The average cost of a Hollywood film has broken the $100m (£55m) barrier, the outgoing Motion Picture Association of America (MPAA) president has said.
The Matrix Reloaded was reported to have had a $127m budget
Jack Valenti said the average cost of releasing a movie reached $102.8m in 2003 - up 15% on the previous year.
That included $63.8m (£35m) to make the film and $39m (£21m) to market it.
The increase came in a year when US box office takings fell slightly to $9.5bn (£5.2bn) - but 2003 still had the second-highest total in history.
Mr Valenti said the climbing film budgets were like "the cost tapeworm wiggling so energetically in film production, nibbling, chewing, eating the fiscal molecules of the business".
He urged film producers to keep budgets tight, and said keeping costs down was "a fervid priority".
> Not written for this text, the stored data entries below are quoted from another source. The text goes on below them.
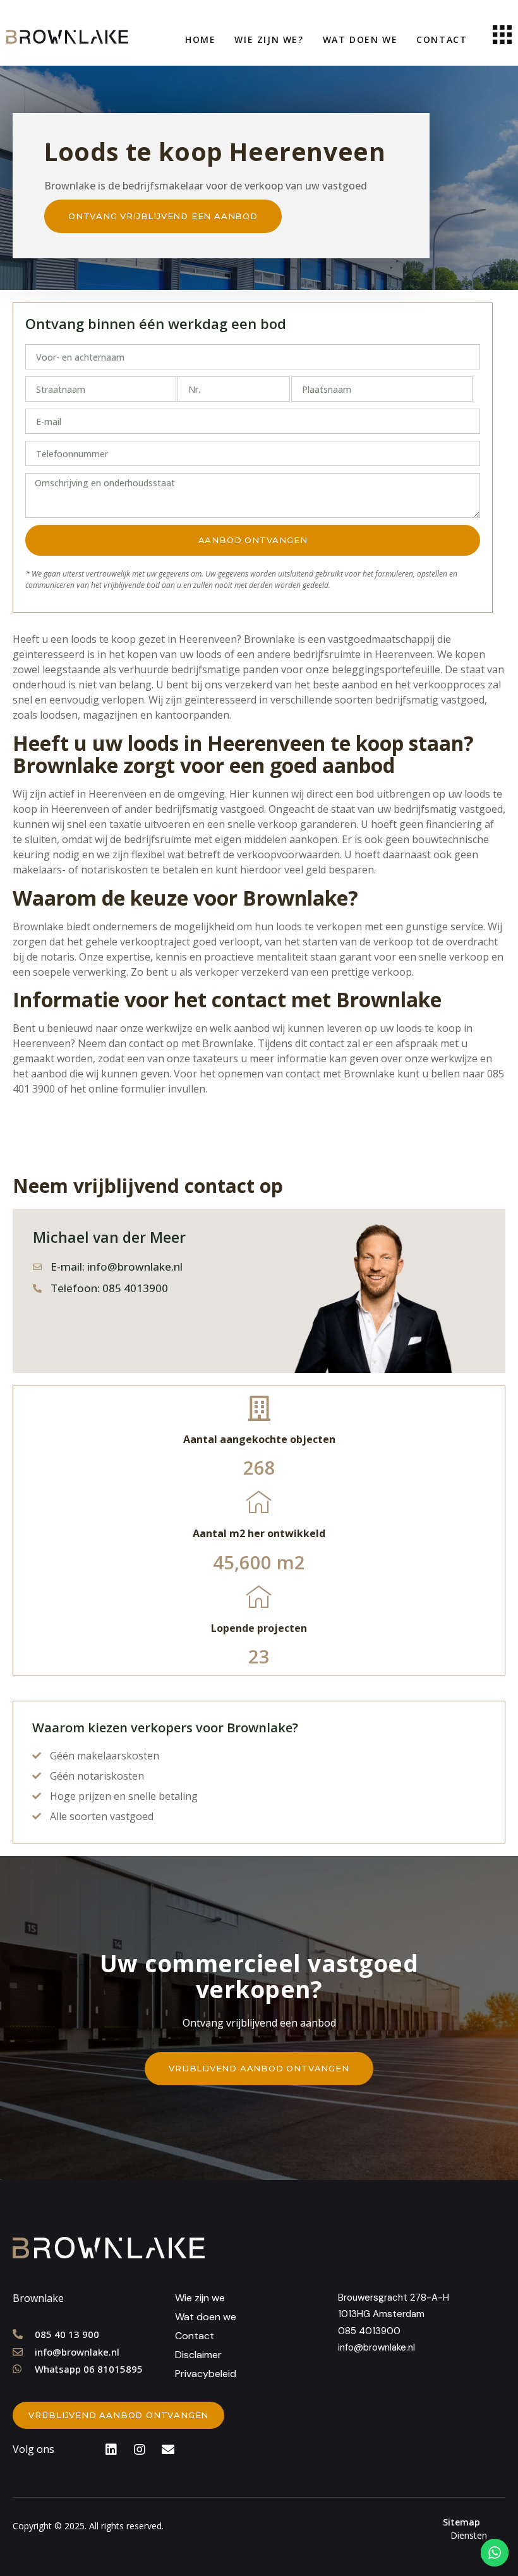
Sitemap (461, 2522)
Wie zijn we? (268, 39)
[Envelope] (168, 2449)
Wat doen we (360, 39)
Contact (441, 39)
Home (200, 39)
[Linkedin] (111, 2449)
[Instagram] (139, 2449)
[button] (163, 216)
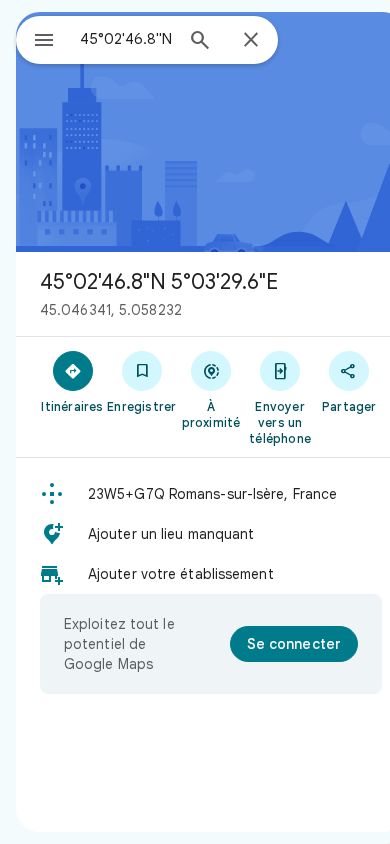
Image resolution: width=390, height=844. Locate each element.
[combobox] (126, 39)
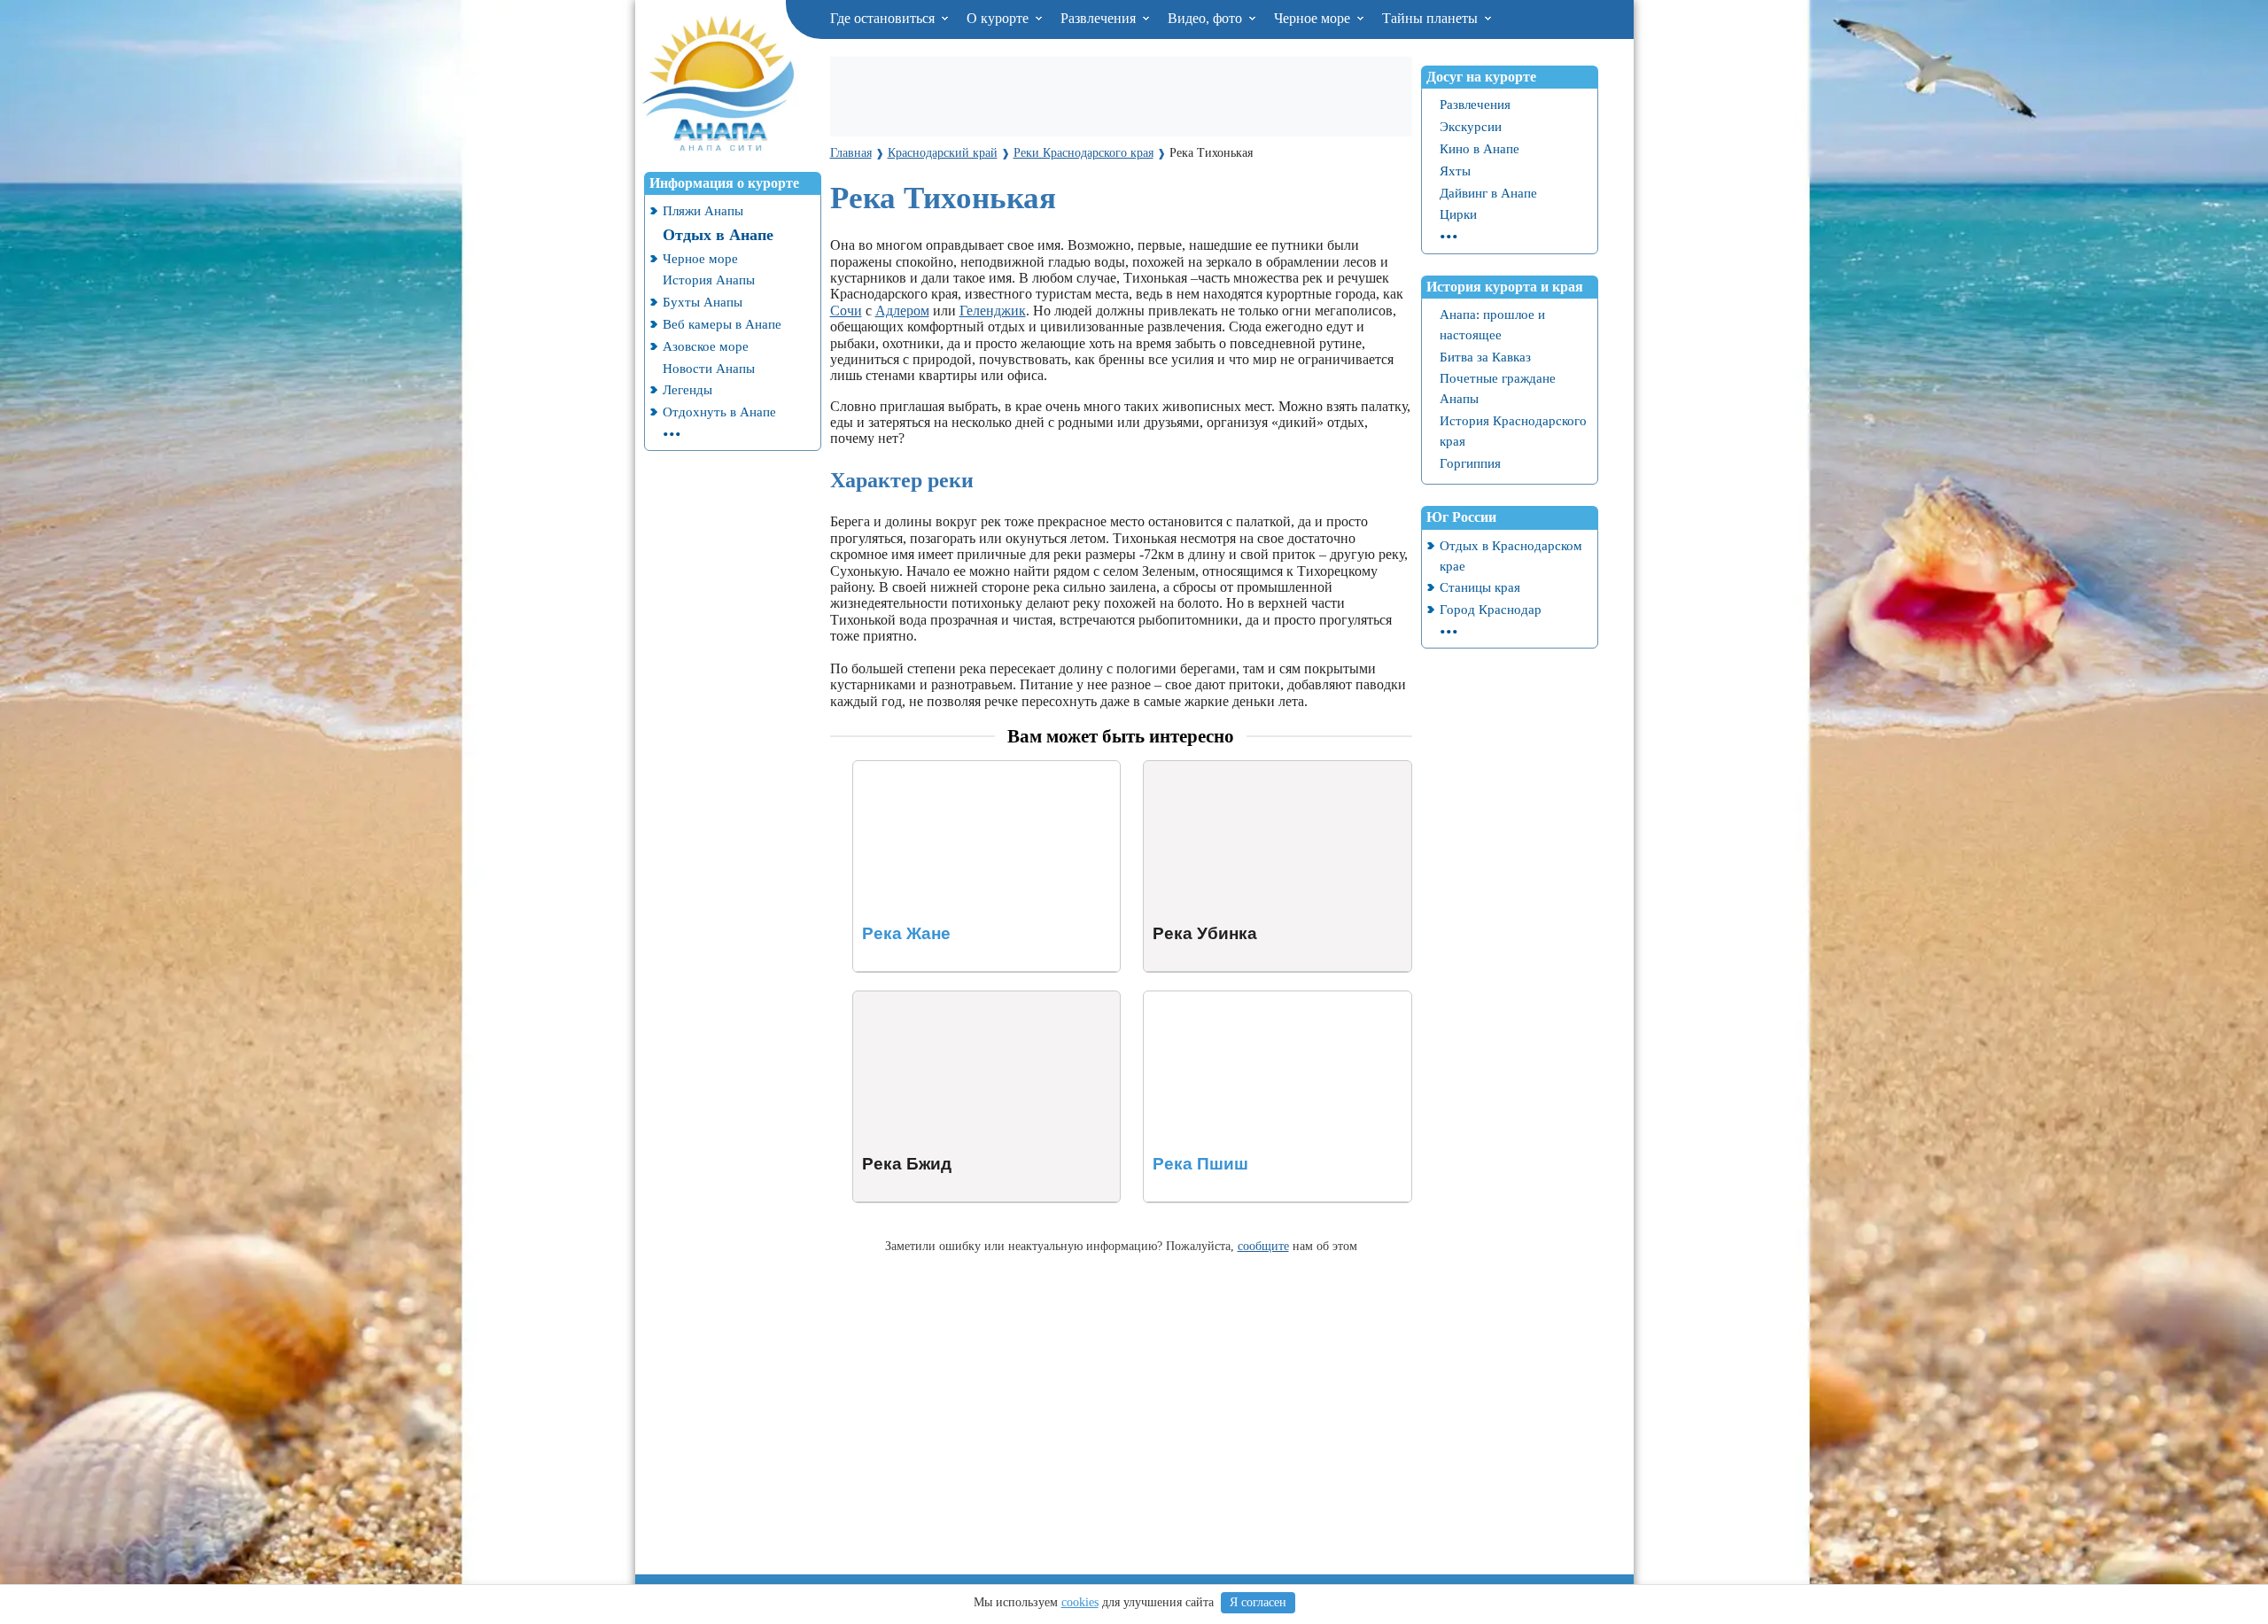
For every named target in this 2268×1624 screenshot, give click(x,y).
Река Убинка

Jack Valenti said producers needed to keep control of budgets
The average outlay of $63.8m to film a movie was up 8.6% compared with 2002, Mr Valenti said.
And the costs of marketing and distributing a film rose by 27% - which was put down to a rise in the cost of television advertising.
The major Hollywood studios were facing a profits squeeze, despite rising revenue from DVD and video sales, Mr Valenti added.
But in Mr Valenti's view, the industry had had "a good year".
The average cost of a movie ticket rose again in 2003 to $6.03 (£3.35).
Mr Valenti, 82, speaking at an industry conference in Las Vegas, also confirmed that he would retire from the association after 38 years as president.
He said he believed the MPAA may find a new president in the next two or three months.
"I look at this with mixed emotions because when you've done something so long, it's difficult to tear yourself away from it," Mr Valenti said.